Jean-Marie Guéhenno, the Under-Secretary-General for Peacekeeping Operations, said today there was a surge in United Nations peacekeeping operations around the world, a growth in missions that he called “unprecedented”, and he urged Member States to prevent “political overstretch” and the danger of failing to focus on so many important issues.

At a Headquarters press conference, he noted that when missions in Lebanon, Darfur and Timor Leste reached full deployment, there would be approximately 140,000 military, police and civilian peacekeeping staff on the ground around the world, an almost 50 per cent growth in the staff of missions. This surge could be seen as a good sign, because peacekeeping missions could not be deployed “in the middle of shooting wars”, signaling that a number of conflicts were ending. But there was also a duty to see the enormous challenge these operations represented. Among the challenges he identified were actively supporting 18 different political processes, assuring quality and professionalism in staff, and conducting proper oversight.

He also praised the “immense work” of staff at Headquarters and in the field, and called them “people who are really selfless, and who have done their best in face of extremely difficult circumstances”.

He called on Member States to be “doubly engaged” in peacekeeping missions. He sensed that in some cases, Member States shifted the work of resolving a conflict to the Secretariat once peacekeeping was organized. But he called the Department of Peacekeeping Operations an “orchestrator, the implementer”, and said that the incentives and disincentives to keep a party engaged in a peace process were the responsibility of Member States.

Finally, he called peacebuilding a major challenge, with a particular focus on the reform of security forces in conflict situations. He said that peacekeeping “opens a window” of opportunity, but the peacebuilding strategy was at risk when the security forces of various parties were not drawn down.

The Under-Secretary-General fielded a number of questions about the situation in and around Darfur. Asked whether the United Nations would deploy a mission in Chad, he said it was very difficult, but the Department of Peacekeeping Operations was working with colleagues in the Office of the United Nations High Commissioner for Refugees (UNHCR) and the Office for the Coordination of Humanitarian Affairs (OCHA) to see what could be done. He offered the reminder that a deployment in Chad would not be any easier than one in Darfur itself.
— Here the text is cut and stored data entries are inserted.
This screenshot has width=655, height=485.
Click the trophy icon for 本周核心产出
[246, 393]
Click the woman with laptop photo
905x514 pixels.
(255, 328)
He said the priority of the Department of Peacekeeping Operations was to support the African Union Mission in Sudan, which included the contribution of United Nations military staff officers, logistics officers, and the shipping of equipment, which the Government of the Sudan welcomed. He said a purely military solution to the problem in Darfur “would be a tragedy”, and that a political solution was required. Without a political solution, he explained, peacekeeping could not work. The United Nations had to convince the Government of the Sudan of the merits of peacekeeping operations because one could see the fragmentation of rebel groups and the fight for control of camps for internally displaced people as evidence of fragmentation. He said that the transition to a United Nations-led operation was the most realistic solution, and hoped support for the African Union Mission conveyed to the Sudan that they only sought to help.

He noted that the size of the military forces proposed for Darfur could not create law and order in an area of 500,000 square miles. Peacekeeping made the biggest difference when it operated at the margins and focused on a few spoilers that failed to abide by agreements, but confusing peacekeeping with peace enforcement led to great difficulty. In describing the operations of the Mission in Sudan, he said that a huge military force could be damaging to the people of Darfur by competing for limited resources in the area of the conflict. Therefore, the Department of Peacekeeping Operations emphasized a capacity to quickly deploy resources when problems emerged. He also said that the Mission included a high number of police, which were particularly needed in the camps for internally displaced persons. In this manner, the peacekeeping mission could offer political reassurance.

In related questions about whether or not his department was bound by the “responsibility to protect”, he said it deserved to be enshrined in international law, but that peacekeeping was not always the means of acting on that obligation. Because the United Nations was not a military alliance, it was difficult to see it responding to a World War II-like situation, which probably required the Security Council to authorize coalitions of the willing. In places like the Democratic Republic of the Congo, robust peacekeeping had ensured implementation of peace agreements. But in a situation of systemic breakdown, he believed it was unwise for peacekeepers to go the next step and become involved in war operations.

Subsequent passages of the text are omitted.